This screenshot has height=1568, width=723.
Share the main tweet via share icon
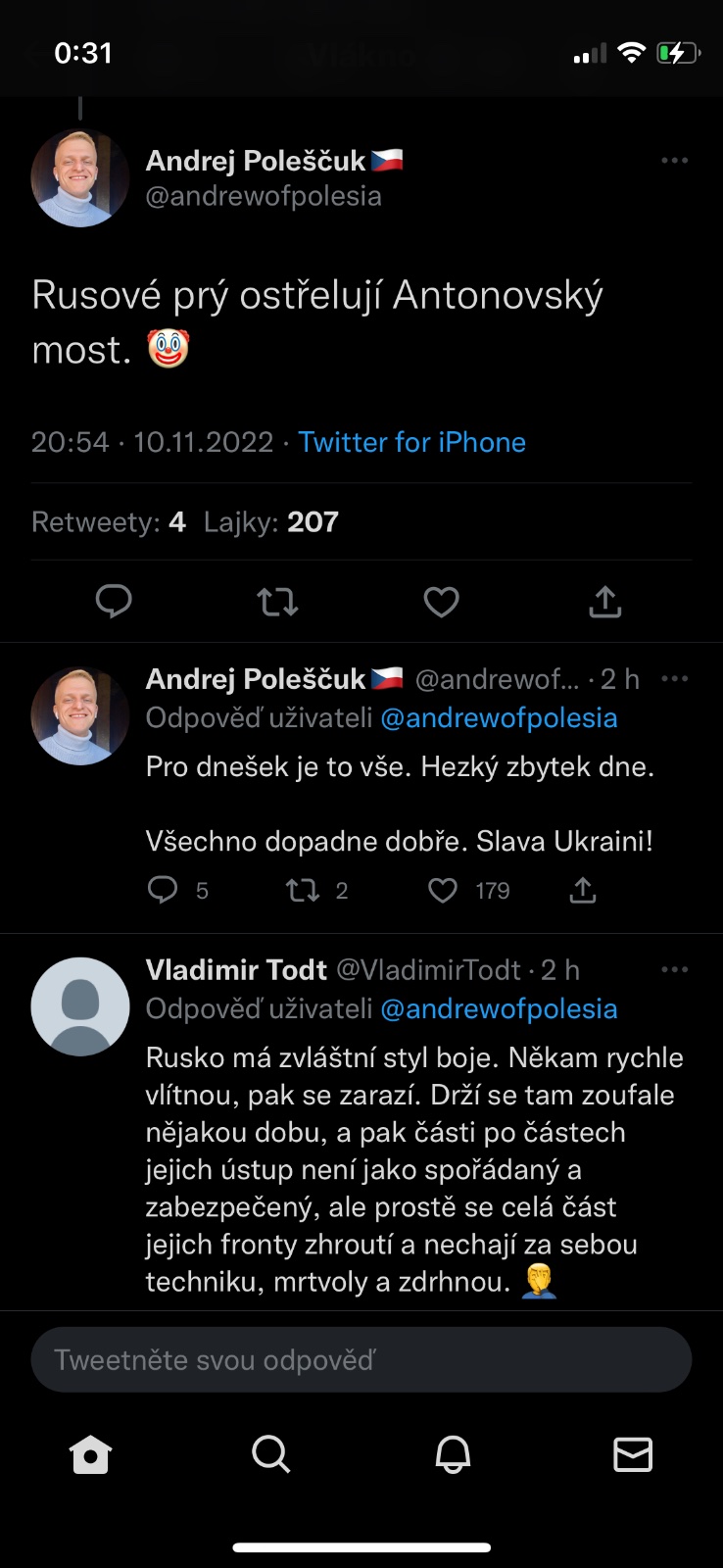point(604,601)
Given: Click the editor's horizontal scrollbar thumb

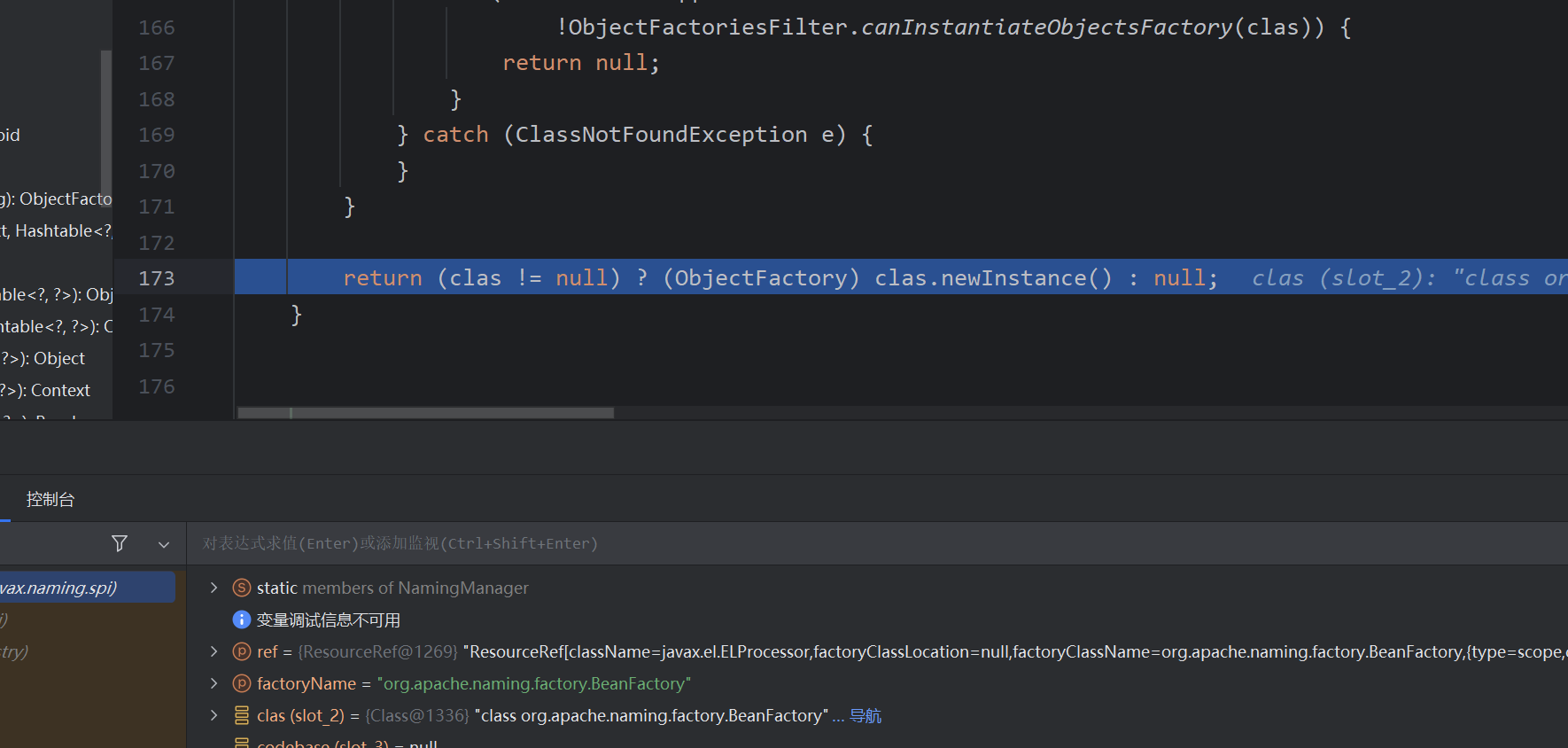Looking at the screenshot, I should [x=425, y=413].
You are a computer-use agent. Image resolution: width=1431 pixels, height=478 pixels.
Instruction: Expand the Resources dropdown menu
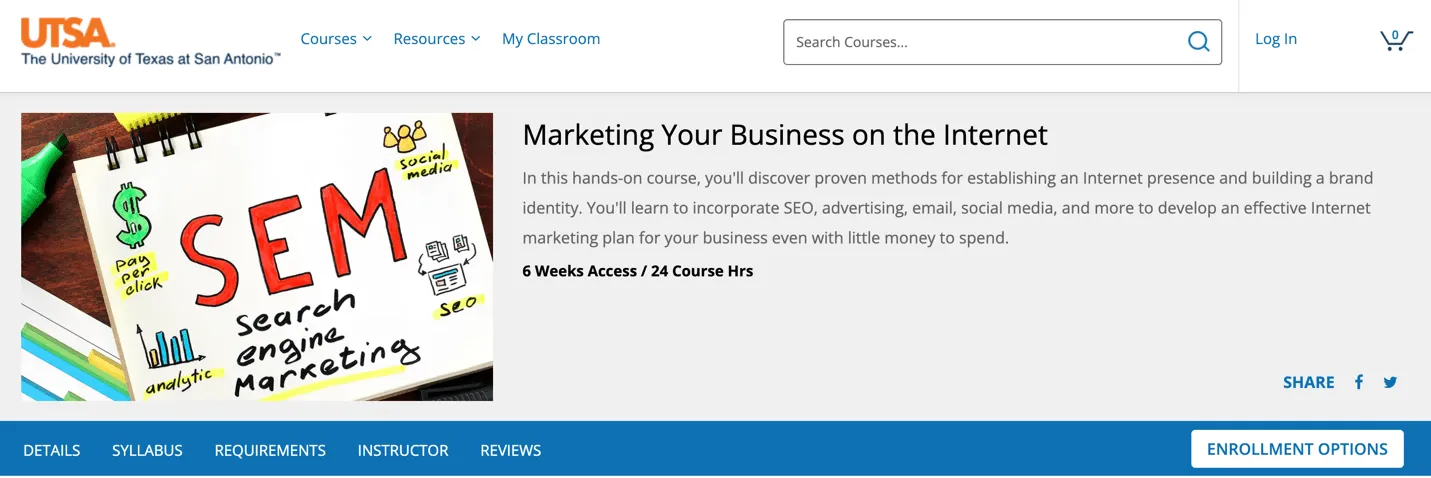pos(437,39)
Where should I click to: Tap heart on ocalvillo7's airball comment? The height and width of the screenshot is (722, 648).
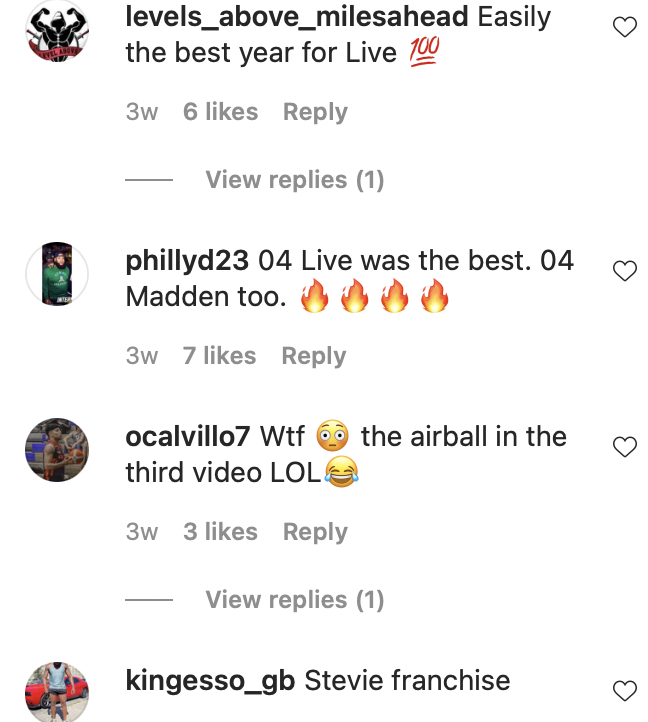(625, 447)
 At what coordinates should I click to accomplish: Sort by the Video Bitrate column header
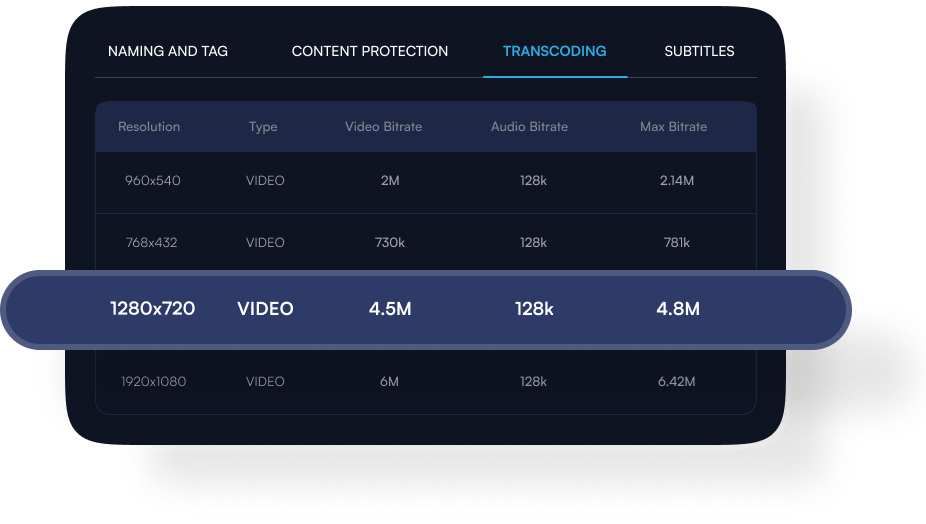click(383, 127)
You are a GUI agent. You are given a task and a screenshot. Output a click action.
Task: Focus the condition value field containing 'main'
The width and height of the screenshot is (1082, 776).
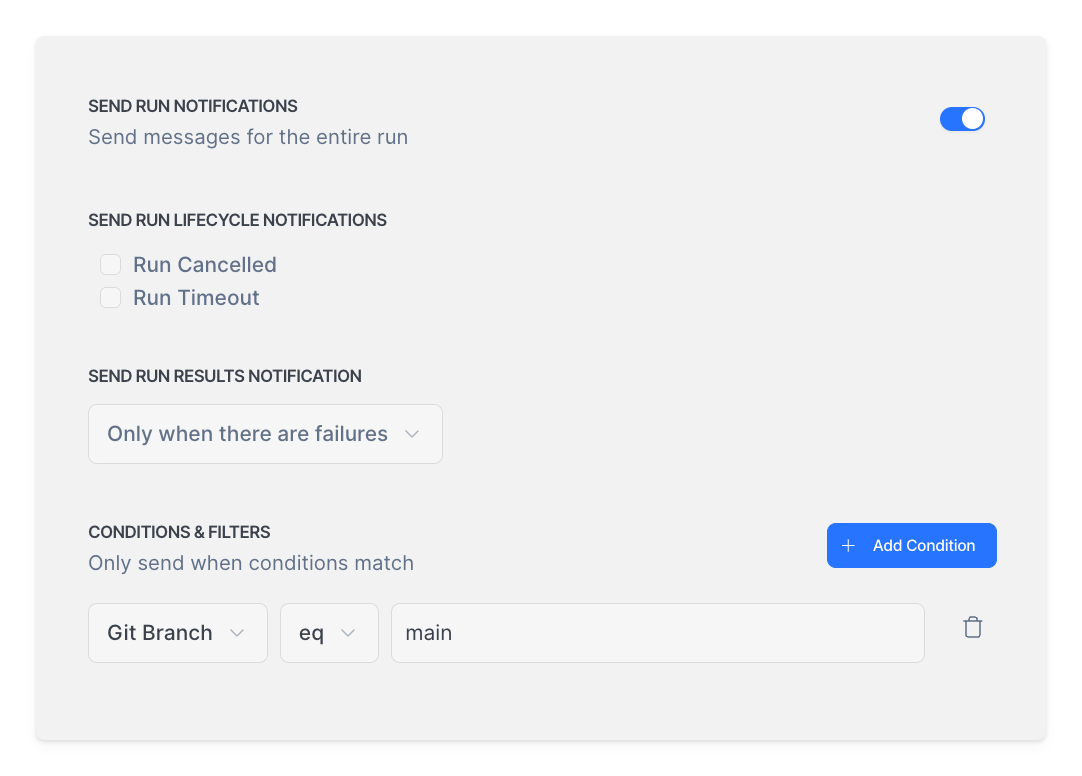click(x=657, y=633)
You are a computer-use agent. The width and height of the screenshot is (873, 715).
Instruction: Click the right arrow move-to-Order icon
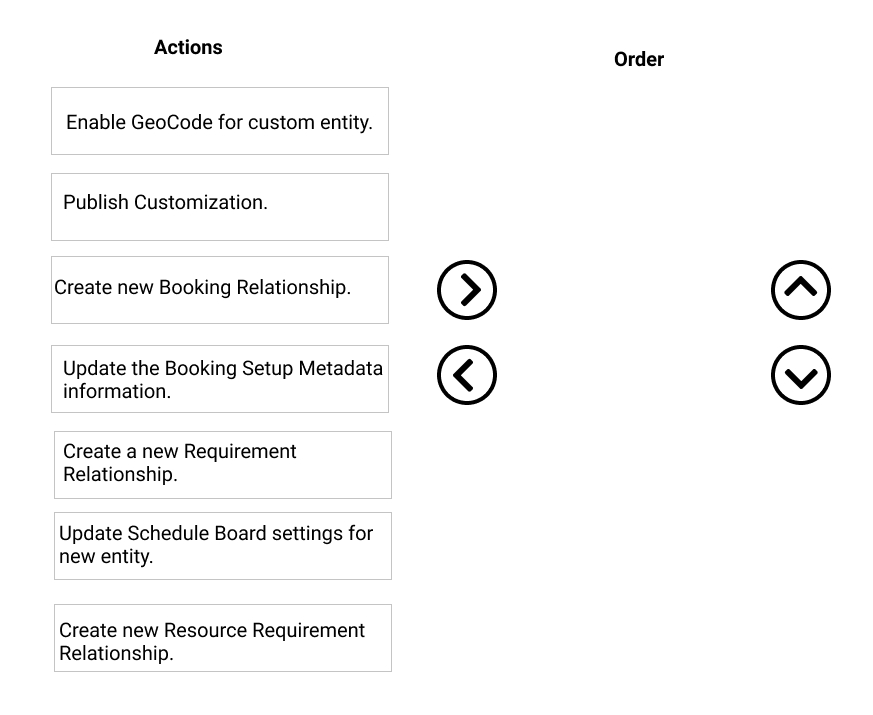467,290
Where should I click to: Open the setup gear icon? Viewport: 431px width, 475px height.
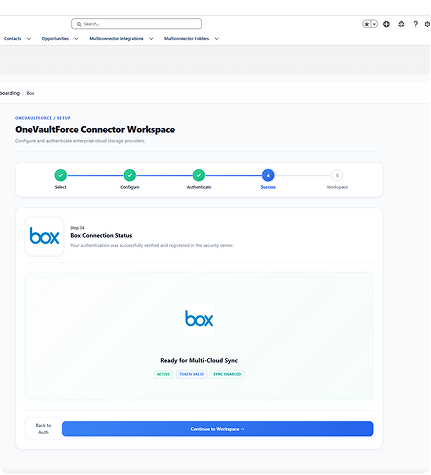pyautogui.click(x=427, y=24)
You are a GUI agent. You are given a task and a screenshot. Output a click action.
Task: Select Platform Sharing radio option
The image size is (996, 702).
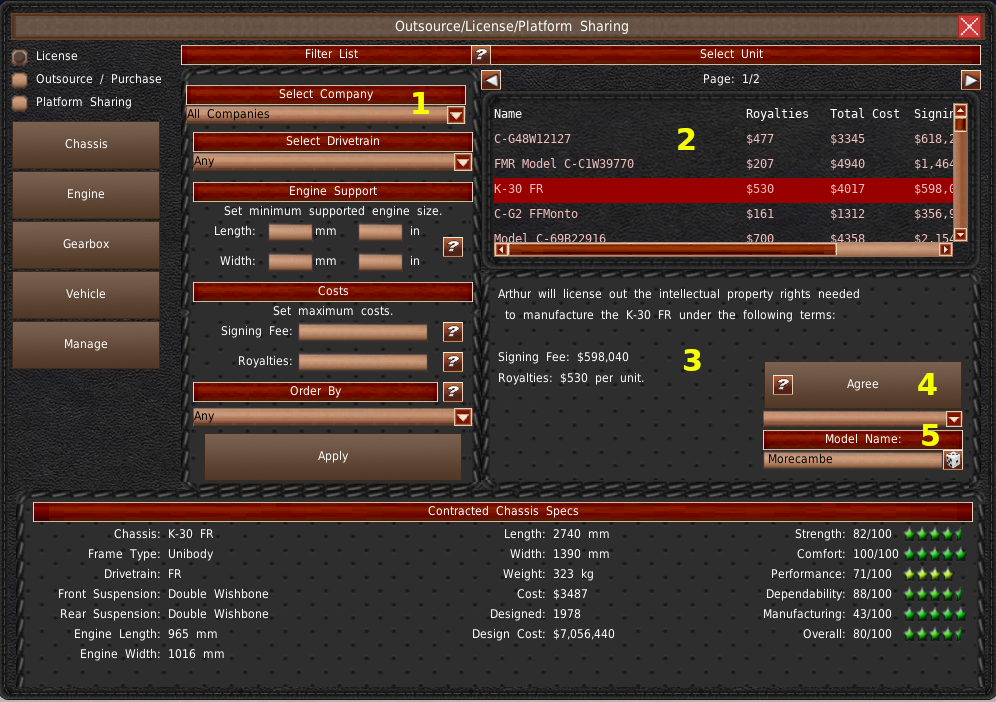[19, 102]
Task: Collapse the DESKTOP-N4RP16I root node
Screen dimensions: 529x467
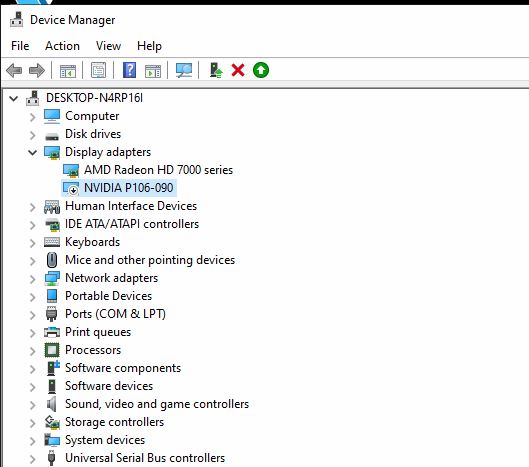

### Activity
Print exactly the lines from the line with "At what coordinates" through the end of the data, both ends included, and print no pictures.

### Exercise answer
 At what coordinates should I click to accomplish: Sort by the Video Bitrate column header
click(383, 127)
You are a GUI agent. You are given a task and a screenshot. Output a click action.
Task: Focus the condition value field containing 'main'
The width and height of the screenshot is (1082, 776).
click(x=657, y=633)
You are a computer-use agent. The width and height of the screenshot is (873, 715).
Instruction: Click the right arrow move-to-Order icon
467,290
Where should I click to: Open the setup gear icon? Viewport: 431px width, 475px height.
pyautogui.click(x=427, y=24)
You are a GUI agent. You are given a task and a screenshot. Output a click action.
Task: Select Platform Sharing radio option
The image size is (996, 702).
[19, 102]
Task: Collapse the DESKTOP-N4RP16I root node
Screen dimensions: 529x467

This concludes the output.